Ранение было тяжелым. До сих пор от воспоминаний от той ночи перед Рождеством веяло могильным холодом. Пуля шла точно в сердце, но он был в черкеске, и пуля, ударившись в костяные газыри, изменила направление, вышла под мышкой и еще пробила, не задев кость, левую руку, проделав, таким образом, в теле четыре отверстия. По новому большевистскому календарю это произошло в начале января, страшного могильно-холодного месяца.
Пока Шкуро выздоравливал, развалился персидский фронт, и кубанские казаки потянулись по домам — поверили большевикам, будто и на Кубань уже пришла советская власть.
Большевики его не забывали — хотели добить. С помощью верных казаков он в персидской одежде добрался морем до Петровска. Там кубанцев пытались привлечь к борьбе против большевиков, наступавших на Петровск. Казаки отказались и эшелоном через Чечню двинулись в свои края. Об этой поездке Шкуро вспоминал с горькой ненавистью:
— Видел я, как твоя советская власть, Миша, установила там мир и порядок. Чеченцы решили уничтожить все русское население. Жгли села и станицы, рубили русских людей повсюду. Наш эшелон шел не цветущими садами — весна началась, а через груды развалин и кучи пепла. Стаи голодных собак вместо людей. Гниющие на солнце трупы с отрубленными головами. Чеченцы и по нашему поезду открывали огонь, иной раз казачью цепь вперед выпускали. А проехали Чечню — твои комиссары тут как тут. Требуют выдачи офицеров. Она и есть советская власть для этого — чтобы офицеров всех извести, а не мир и порядок устанавливать.
— И что ж ты теперь надумал? Восстание поднимать?
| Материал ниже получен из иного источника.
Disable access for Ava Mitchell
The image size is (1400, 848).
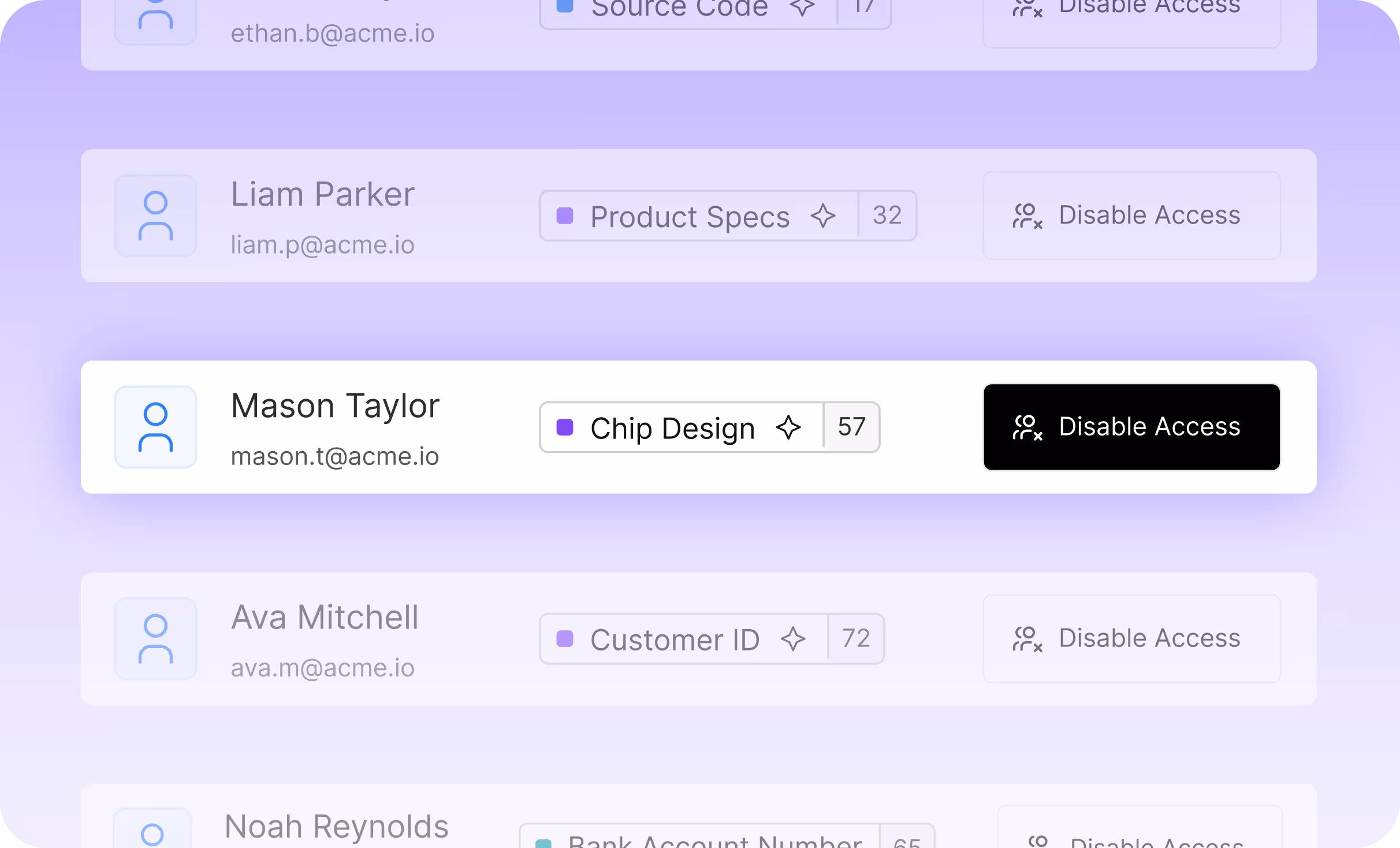(x=1131, y=638)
Убегать?
— Сижу думаю, — ответил Шкуро уклончиво.
Не сообщать же красному журналисту, как он с Козловым и Мельниковым конфисковали у одного хитрого офицера казенные деньги — 10 тысяч. Поначалу хватит для организации отряда.
Рассказал Михаилу, как уходил от совдеповцев в станице Баталпашинской:
— Только поднялись на гору, а на нас патруль — шестеро конных. Мы открыли огонь, возница наш прибавил, ну и ушли к Кисловодску.
Рассказ был прерван неожиданно, потому что какой нормальный мужчина не замолчит в восхищении при виде молодой женщины, вернее — барышни. Она проходила по аллее независимой походкой, ни на кого не глядя. Лет двадцати двух, но лицом — гимназистка. Нечто бело-розовое. Главное впечатление от всего ее облика — чистота, свежесть, вера в правильность всего сущего. И еще осталась доля девичьего смущения, тщательно скрываемого и сжатыми губками, и ровной прямой походкой, и подчеркнутым безразличием к окружающему миру.
— Да-а… — вздохнул Андрей. — Очи лазоревые… ножки для балета. Надо бы с ней познакомиться.
— Мне не до баб — в подвале с женой прячусь. Вот ты и занимайся. Беги за ней. Твоя-то в Москве? Так действуй. Чего сидишь?
— Неудобно так на аллее. Где-нибудь еще встречу. Город-то небольшой.
— Поторопись, Миша. Я предупредил: мой роман здесь начнется. Хоть и бороду приклею, а посажу ее на короткий чембур[4].
Не узнавали, когда он гримировался, наклеивал бороду, подкрашивал усы. В пасмурный ветреный день вышел без грима, надеясь, что гуляющих не будет и никто не станет вглядываться. Навстречу шел человек в темном костюме, угрюмый, плохо подстриженный с настороженным взглядом. Резко остановился, поравнявшись, поздоровался, назвав по фамилии и добавил:
— Я вас помню по Юго-Западному фронту.
Приближающийся дождь разогнал гуляющих, аллея опустела, и незнакомец говорил открыто. Тем не менее Шкуро ответил ему осторожно:.
— Здесь я Григорьев.
— А я здесь Яшин. То есть полковник Слащов Яков Александрович[5]. Направлен лично к вам Донским гражданским Советом.
— Не знаю такого.
— Поговорим вечером. Приходите часам к девяти. — Подгорная, восемь. У меня там хорошая конспирация. Жену я поселил отдельно.